Capitalizing on emerging trends requires fast decision-making and space for pivoting — and this isn't possible without the right innovation structure in place. Without it, companies stand still while today and tomorrow's competitors glide past them.
Today, new startups can quickly develop top design and production capabilities, in many cases leapfrogging incumbents and becoming market leaders within a decade or less. The speed of commoditization has never been faster, making product differentiation increasingly difficult to sustain — and raising the bar on innovation strategies.
Consumers also expect brands to adapt swiftly to their ever-changing preferences and deliver easy and frictionless experiences.

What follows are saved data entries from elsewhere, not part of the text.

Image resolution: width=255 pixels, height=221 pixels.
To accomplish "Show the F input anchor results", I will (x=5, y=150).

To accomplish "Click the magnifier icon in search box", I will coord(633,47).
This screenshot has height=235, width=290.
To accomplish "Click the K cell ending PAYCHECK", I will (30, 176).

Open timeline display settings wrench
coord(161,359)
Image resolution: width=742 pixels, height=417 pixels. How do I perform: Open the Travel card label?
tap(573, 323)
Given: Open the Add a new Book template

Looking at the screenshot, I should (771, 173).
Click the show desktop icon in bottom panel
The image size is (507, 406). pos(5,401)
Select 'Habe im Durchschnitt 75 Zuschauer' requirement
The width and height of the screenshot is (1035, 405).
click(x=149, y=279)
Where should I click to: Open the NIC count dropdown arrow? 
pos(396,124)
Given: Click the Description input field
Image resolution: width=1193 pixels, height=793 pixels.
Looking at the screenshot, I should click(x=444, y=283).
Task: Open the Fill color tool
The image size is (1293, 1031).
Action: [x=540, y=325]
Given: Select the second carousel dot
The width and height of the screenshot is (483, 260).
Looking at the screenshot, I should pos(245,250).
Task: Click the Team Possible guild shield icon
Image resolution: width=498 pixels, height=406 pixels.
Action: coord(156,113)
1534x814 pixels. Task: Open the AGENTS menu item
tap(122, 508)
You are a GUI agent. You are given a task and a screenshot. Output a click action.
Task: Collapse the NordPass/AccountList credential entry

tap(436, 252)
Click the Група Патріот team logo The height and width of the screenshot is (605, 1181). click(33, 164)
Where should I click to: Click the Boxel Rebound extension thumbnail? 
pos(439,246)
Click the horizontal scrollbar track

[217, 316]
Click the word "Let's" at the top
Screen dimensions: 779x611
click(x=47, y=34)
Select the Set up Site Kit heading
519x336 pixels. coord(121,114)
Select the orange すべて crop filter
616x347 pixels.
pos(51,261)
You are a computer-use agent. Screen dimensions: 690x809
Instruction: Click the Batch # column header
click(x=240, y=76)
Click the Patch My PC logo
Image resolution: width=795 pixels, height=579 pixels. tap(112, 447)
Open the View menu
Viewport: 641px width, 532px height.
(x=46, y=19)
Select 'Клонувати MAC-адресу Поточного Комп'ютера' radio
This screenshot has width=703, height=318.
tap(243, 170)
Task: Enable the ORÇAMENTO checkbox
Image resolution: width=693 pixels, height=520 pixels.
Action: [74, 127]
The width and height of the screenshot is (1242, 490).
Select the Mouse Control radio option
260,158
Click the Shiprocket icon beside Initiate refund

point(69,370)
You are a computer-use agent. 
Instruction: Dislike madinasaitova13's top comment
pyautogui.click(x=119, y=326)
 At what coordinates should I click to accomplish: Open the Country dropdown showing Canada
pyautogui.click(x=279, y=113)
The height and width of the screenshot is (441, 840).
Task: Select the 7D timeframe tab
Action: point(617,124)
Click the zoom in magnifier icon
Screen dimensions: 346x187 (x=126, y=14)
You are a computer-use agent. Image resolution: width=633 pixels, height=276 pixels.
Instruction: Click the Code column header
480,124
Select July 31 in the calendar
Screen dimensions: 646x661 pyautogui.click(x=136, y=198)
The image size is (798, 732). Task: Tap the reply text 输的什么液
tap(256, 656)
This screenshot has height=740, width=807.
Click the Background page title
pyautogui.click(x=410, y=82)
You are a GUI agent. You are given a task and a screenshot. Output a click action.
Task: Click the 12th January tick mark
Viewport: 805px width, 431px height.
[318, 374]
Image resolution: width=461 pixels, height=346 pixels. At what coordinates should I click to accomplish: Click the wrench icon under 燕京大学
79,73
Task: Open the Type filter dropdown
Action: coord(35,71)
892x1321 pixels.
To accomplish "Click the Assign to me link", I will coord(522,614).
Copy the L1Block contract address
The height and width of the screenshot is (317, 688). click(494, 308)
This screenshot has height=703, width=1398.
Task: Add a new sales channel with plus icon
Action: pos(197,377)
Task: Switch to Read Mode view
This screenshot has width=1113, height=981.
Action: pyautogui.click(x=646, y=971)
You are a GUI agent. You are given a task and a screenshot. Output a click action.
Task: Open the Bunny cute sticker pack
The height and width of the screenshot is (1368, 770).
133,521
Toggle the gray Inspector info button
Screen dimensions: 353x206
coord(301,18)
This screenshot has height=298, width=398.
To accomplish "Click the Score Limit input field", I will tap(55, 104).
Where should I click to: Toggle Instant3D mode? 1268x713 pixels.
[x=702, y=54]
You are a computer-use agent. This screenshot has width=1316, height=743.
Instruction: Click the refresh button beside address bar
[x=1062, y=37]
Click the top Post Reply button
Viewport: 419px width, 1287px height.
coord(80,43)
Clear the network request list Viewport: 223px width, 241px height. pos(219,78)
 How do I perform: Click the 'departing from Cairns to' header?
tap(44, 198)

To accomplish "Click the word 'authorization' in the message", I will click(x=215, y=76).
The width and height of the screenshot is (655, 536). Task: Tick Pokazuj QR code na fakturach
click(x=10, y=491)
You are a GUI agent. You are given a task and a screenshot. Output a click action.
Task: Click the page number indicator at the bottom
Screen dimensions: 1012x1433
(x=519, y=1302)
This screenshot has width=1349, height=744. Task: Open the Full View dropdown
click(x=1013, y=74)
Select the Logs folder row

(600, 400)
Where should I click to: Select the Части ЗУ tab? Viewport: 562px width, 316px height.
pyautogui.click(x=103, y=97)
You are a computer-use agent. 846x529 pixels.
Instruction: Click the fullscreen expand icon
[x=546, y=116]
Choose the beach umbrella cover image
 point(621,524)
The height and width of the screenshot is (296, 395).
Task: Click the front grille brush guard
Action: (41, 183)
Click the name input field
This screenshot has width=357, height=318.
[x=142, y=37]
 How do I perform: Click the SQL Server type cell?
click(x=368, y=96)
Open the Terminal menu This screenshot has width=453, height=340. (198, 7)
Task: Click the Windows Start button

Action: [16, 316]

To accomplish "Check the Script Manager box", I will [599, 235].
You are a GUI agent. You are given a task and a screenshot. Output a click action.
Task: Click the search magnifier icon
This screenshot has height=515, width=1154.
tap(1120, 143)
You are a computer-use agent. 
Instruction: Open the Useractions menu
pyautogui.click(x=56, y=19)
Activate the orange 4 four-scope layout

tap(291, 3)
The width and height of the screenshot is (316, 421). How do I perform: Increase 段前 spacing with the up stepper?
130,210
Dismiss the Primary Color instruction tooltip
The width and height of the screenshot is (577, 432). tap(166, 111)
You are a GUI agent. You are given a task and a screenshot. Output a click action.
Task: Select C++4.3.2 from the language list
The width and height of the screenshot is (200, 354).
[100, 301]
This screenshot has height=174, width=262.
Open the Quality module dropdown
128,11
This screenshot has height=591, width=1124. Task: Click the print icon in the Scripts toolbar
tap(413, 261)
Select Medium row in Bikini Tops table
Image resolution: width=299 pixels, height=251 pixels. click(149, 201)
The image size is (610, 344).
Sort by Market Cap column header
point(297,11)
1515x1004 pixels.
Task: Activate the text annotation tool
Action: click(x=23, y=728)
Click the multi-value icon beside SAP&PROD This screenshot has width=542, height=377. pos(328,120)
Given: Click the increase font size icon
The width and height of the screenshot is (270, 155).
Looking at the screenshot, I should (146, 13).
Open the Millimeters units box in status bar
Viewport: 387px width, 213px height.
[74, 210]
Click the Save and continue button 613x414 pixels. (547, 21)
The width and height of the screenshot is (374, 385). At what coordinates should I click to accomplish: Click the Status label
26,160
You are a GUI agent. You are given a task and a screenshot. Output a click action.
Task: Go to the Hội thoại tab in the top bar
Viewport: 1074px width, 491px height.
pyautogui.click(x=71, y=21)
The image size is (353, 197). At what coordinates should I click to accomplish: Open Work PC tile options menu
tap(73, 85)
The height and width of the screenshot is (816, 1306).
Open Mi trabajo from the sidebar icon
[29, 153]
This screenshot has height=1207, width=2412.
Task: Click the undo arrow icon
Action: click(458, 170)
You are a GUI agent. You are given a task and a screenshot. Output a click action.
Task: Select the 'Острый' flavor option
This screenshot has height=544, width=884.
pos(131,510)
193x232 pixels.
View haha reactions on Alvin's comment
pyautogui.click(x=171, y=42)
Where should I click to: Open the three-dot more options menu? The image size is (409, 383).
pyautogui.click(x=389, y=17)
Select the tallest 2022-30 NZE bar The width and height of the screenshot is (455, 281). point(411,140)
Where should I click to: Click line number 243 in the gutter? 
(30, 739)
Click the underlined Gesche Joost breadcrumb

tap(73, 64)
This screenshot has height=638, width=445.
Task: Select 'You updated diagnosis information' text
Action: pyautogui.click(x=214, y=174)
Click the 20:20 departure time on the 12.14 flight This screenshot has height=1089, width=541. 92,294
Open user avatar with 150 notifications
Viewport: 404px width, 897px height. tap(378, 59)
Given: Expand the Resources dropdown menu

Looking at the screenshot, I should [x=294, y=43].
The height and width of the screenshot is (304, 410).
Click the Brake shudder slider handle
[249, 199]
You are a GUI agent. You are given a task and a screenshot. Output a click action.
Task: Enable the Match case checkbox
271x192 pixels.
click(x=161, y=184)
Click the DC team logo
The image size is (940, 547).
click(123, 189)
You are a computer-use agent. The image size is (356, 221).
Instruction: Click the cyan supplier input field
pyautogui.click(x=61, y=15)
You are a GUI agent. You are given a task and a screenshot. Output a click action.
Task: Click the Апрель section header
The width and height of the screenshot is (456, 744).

These expectations are converging across all product segments and industries, so clients demand a similar customer journey no matter if you're in entertainment, retail, or banking. Brand consultancy Siegel+Gale estimates that by failing to provide simple experiences, companies lost around $402 billion in 2021 alone.
Innovation is also crucial to staying ahead of the competition, especially if you’re a first-mover. You may have carved out a niche in the market, but you are giving that benefit away if you don’t have the correct innovation strategy and structure.
The price for stagnation
Risks associated with neglecting innovation are evident in the banking sector, where long-established players have been slow to respond to their customers’ expectations for more accessible services.
Their lack of agility has left enormous gaps for fintechs (adopting approaches such as lean product development) to respond faster to their customers’ wants.
Many stories prove that companies with no innovation strategy risk sticking to outdated services, constraining their growth, and failing to commercialize new ideas. They may also overlook the danger of commoditizing their own product or services.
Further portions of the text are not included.